**TEXT SEGMENT:**

Run the following command to verify change tracking is enabled on the tables:

SELECT schema_name(T.schema_id) as SCH_NAME ,T.NAME,CT.min_valid_version  ,ct.*
FROM northwind.sys.tables T LEFT OUTER JOIN sys.change_tracking_tables CT on T.object_id = CT.object_id
WHERE min_valid_version is not null

To test how change tracking will retrieve the updated rows, run the following commands:
1. Note the current change tracking version using the function CHANGE_TRACKING_CURRENT_VERSION (). Let’s assume this value is 26.
2. Update a row in the customers table.
3. To find which row in customer table is updated, use the CHANGETABLE function with the version number (26 in this example) as a parameter.

**INFORMATION SUPPLIED:**
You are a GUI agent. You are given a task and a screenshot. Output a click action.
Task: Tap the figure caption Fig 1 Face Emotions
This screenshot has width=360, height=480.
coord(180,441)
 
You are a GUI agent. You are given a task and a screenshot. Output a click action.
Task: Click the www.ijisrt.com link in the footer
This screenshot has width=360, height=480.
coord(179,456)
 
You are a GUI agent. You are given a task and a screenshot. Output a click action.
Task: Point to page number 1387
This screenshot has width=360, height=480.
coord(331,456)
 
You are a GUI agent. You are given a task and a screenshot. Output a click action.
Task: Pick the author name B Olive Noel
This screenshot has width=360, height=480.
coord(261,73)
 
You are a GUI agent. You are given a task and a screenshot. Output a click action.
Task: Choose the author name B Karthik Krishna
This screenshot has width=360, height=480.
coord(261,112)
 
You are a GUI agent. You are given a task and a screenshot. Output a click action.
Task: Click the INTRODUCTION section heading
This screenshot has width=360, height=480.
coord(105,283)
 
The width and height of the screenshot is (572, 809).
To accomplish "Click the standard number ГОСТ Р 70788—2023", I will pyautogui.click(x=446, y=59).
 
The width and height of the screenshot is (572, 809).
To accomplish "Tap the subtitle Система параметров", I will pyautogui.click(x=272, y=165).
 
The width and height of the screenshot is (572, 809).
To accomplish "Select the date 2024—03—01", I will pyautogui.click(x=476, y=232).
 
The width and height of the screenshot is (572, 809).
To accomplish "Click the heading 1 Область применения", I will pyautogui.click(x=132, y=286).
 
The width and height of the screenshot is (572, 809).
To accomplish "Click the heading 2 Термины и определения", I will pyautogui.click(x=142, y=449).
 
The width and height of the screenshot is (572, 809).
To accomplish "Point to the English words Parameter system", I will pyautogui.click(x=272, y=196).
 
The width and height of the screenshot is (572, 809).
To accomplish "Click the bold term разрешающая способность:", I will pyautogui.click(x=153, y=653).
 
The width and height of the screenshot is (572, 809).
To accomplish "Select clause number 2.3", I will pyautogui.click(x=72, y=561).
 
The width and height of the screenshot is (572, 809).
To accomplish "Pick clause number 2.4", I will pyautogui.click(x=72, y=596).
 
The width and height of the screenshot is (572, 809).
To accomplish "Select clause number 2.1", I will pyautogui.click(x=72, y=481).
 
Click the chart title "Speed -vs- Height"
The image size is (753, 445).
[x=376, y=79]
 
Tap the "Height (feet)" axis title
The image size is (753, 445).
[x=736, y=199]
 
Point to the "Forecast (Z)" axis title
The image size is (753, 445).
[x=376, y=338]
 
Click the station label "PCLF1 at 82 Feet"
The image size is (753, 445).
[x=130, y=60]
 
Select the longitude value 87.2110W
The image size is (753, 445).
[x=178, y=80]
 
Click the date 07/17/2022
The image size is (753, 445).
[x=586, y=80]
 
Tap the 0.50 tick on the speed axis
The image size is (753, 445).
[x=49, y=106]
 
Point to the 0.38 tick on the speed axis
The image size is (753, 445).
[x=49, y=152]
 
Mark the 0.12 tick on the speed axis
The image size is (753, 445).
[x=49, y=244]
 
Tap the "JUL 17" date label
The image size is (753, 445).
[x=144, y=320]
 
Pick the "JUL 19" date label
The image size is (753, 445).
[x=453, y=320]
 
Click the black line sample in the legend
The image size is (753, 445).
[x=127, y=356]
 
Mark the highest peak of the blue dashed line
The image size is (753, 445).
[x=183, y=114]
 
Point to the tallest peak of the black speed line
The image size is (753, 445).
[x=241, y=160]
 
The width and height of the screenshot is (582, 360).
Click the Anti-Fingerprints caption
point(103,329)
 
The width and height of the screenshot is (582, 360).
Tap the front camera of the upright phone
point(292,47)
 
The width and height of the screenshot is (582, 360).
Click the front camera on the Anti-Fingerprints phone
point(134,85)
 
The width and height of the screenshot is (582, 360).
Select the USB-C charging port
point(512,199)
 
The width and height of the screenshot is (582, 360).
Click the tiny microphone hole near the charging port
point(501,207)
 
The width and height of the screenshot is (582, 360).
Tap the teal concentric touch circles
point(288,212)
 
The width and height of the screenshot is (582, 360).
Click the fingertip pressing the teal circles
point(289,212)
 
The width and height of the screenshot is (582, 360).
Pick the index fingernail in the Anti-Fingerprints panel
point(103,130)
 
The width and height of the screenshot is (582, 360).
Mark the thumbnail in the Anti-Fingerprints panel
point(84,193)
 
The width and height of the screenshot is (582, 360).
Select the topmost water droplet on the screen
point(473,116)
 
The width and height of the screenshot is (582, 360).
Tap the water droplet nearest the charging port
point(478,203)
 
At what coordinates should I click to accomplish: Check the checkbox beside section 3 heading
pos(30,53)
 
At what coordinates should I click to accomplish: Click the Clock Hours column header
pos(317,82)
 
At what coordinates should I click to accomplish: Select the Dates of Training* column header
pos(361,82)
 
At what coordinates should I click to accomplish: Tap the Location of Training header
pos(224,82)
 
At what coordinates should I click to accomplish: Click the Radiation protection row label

**GIVEN PROBLEM 1:**
Answer these questions about the text on change tracking:
(a) Which function records the current change tracking version?
(b) In which table is a row updated during the test?
(c) Which column does the verification query require to be not null?
**GIVEN PROBLEM 2:** Please translate this sentence from the change tracking text into Spanish: "To test how change tracking will retrieve the updated rows, run the following commands:"
**GIVEN PROBLEM 3:** Write what comes next in the text on change tracking, picking up after its final step.

**TASK RESPONSE 1:**
(a) CHANGE_TRACKING_CURRENT_VERSION ()
(b) The customers table
(c) min_valid_version

**TASK RESPONSE 2:** Para probar cómo el seguimiento de cambios recuperará las filas actualizadas, ejecute los siguientes comandos:

**TASK RESPONSE 3:**
DECLARE @CTCV INT;
SELECT @CTCV = CHANGE_TRACKING_CURRENT_VERSION () ;

-- In this example , the current value is 26
SELECT @CTCV

-- update a record in customer table
UPDATE dbo.CUSTOMERS SET CompanyName ='camilo2' where CUSTOMERID = 'ALFKI'

-- Get all the changes that are made after version 26 in this example.
SELECT P.*,'--',CT.* FROM customers AS P JOIN CHANGETABLE(CHANGES northwind.dbo.customers,@CTCV ) AS CT ON  P.customerid = CT.customerid;

It’s essential to enable change tracking on the tables that need continuous replication before starting a full load with AWS DMS. This enables the system to keep track of all data modification operations (DML) on the designated tables from the beginning of the full load.

Migrate the source database with initial full load using AWS DMS to target

To migrate the source database with full load using AWS DMS to target, perform the following steps. Refer to Migrate SQL Server to Babelfish for Aurora PostgreSQL using the Compass tool and AWS DMS to create and connect to a Babelfish for Aurora PostgreSQL cluster. The post also outlines the steps to migrate the data from SQL Server to Babelfish using AWS DMS.

On the target server, create the schema of the Northwind database. You can download a Northwind sample schema from the GitHub repo.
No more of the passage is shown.